Objective To explore the effects and mechanism of saikosaponin D (SSD) on immune hepatic fibrosis induced by porcine serum in rats through network pharmacology analysis and animal experimental verification. Methods The potential targets for SSD and autoimmune hepatic diseases were obtained based on network pharmacology analysis, and the protein interaction network was constructed using STRING database and Cytoscape software. Kyoto encyclopedia of genes and genomes (KEGG) pathway enrichment analysis was subsequently performed with DAVID database. Then the rat model of immune hepatic fibrosis was prepared and further intervened with SSD. Serum levels of ALT, AST, TNF-α, IL-1β and IL-18 were measured by ELISA. The pathological changes of rat liver were observed using HE staining; and Western blotting was conducted to detect the ptotein expression of NLRP3, ASC, Caspase-1, GSDMD, Toll-like receptor 4 (TLR4), myeloid differentiation primary response 88 (Myd88), p65 and p-p65 in rat liver tissues. Results A total of 177 potential targets of SSD and autoimmune hepatic diseases were collected. Enrichment analysis showed that the immune system-related pathways were mainly NOD-like receptor signaling pathway, and the enrichment of potential targets in this signaling pathway was obtained. As compared with the model group, high-dose SSD significantly reduced the serum levels of ALT and AST in rats (P < 0.05), and remarkably improved hepatic fibrosis and alleviated liver injury in rats. ELISA indicated notable declines in TNF-α, IL-1β and IL-18 levels in rats after intervention of medium- and high-dose SSD (P < 0.05).

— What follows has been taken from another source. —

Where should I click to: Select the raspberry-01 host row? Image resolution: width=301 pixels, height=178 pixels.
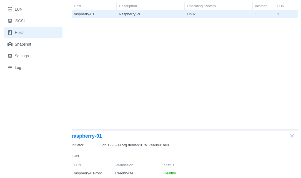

Western blotting also suggested that SSD greatly down-regulated the protein levels of NLRP3, ASC, Caspase-1, GSDMD, TLR4, Myd88 and p65, and inhibited the phosphorylation of p65. Conclusion SSD reduces the release of inflammatory factors in serum and alleviates the injury of liver cells in rats with immune hepatic fibrosis, which may be related to the regulation of TLR4/NF-κB and NLRP3 inflammasome signaling pathways.